SELECTED PASSAGE:
Dave Hardy has details on the indictment. A man is being charged with selling armor piercing ammunition without a license, and then selling it to the Vegas shooter. My guess on the reason they charged 922(a)(7) and (a)(8) rather than (a)(1)(B) is that for (a)(1)(B), which is the law that says if you engage in the business of selling ammunition, you must have an FFL that allows you to do so, is that they don’t have to prove “engaged in the business” for (a)(7) and (a)(8). All they have to prove is that you manufactured an “armor piercing” round or manufactured and sold one and you did not have a license to do so.

I’m speculating a second motivation based on Dave Hardy’s comments. We all know the whole “armor piercing” ammunition deal is a huge amount of bull. ATF has a great opportunity to cement its preferred interpretation of “armor piercing.” What better context to use than an awful shooting where neither juries nor judges will have any sympathy for the defendant. As I’ve noted before, the current laws and ATF’s interpretations about what armor piercing ammunition is are a great hinderance to adopting “green” bullets that do not contain lead, as many alternative metals are illegal. The shooting sports can be squeezed between two anvils:

  1. You may not use lead bullets or bullets containing lead because it is a menace to people, the environment, puppies and kittens; everything it touches.
  2. You may not replace lead with a host of other cheap metals, like steel, because then it magically becomes “armor piercing” and a menace to manhole covers and all else that is lightly armored.

Bad news if they win using the theory that bi-metal core bullets are armor piercing, a hostile administration could effectively end us with the squeeze I have just described.

16 Responses to “Indictment in Vegas Shooting”

  1. Billmcyrus says:

    Hence the need I mention over and over that our side refuses to understand: we need to quit merely stalling the anti gun political movement and instead work with the specific goal of vanquishing it.

    • How do you propose doing so? Robbing Bloomberg of his billions?

      • rd says:

        National Reciprocity.

        Normalization of our gun culture, especially in the blue states will do more long term to destroy the irrational fears stoked by gun controllers than anything else.

        I want to see an NRA Convention in Manhattan with 100,000 people carrying, and the news media stuttering when nothing happens. Especially after they all stroll over to NBC, ABC, CBS, NYT, and CNN to have a peaceful armed demonstration. I want to hear the folks in NJ, MD, and DC asking their legislators why if those hicks from Kansas and Georgia can carry in their cities, why can’t they?

  2. Grumpy says:

    This also speaks volumes to the myth that “If you haven’t done anything wrong you have nothing to worry about”
    If they want to get you they will find a way. There are so many laws/regs that selective enforcement is now the order of the day.

  3. Alpheus says:

    I can’t help but wonder: did the Las Vegas shooter even *use* any of this “armor piercing” ammo that was allegedly produced? Or is this charge merely being brought up because this man just happened to sell ammunition to the shooter, which any ammunition seller is going to do regardless, because the Las Vegas shooter showed absolutely no signs of criminal intent?

    I can’t help but think that this charge is rotten to the core.

WRITTEN REQUEST: Could you return the indictment post's wording from "16 Responses to" up to and including "National Reciprocity.", copied character for character?

LISTED ENTRIES:
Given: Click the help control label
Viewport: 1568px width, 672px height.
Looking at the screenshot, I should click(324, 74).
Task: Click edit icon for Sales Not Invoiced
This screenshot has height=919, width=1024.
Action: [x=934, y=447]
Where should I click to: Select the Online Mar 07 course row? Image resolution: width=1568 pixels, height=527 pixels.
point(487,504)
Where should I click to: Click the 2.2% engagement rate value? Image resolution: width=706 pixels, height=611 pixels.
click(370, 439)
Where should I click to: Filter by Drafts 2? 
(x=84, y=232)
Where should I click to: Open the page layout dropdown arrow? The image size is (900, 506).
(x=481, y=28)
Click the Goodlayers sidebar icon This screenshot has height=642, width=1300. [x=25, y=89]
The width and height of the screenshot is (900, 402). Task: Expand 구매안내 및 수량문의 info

REPLY:
16 Responses to “Indictment in Vegas Shooting”

  1. Billmcyrus says:

    Hence the need I mention over and over that our side refuses to understand: we need to quit merely stalling the anti gun political movement and instead work with the specific goal of vanquishing it.

    • How do you propose doing so? Robbing Bloomberg of his billions?

      • rd says:

        National Reciprocity.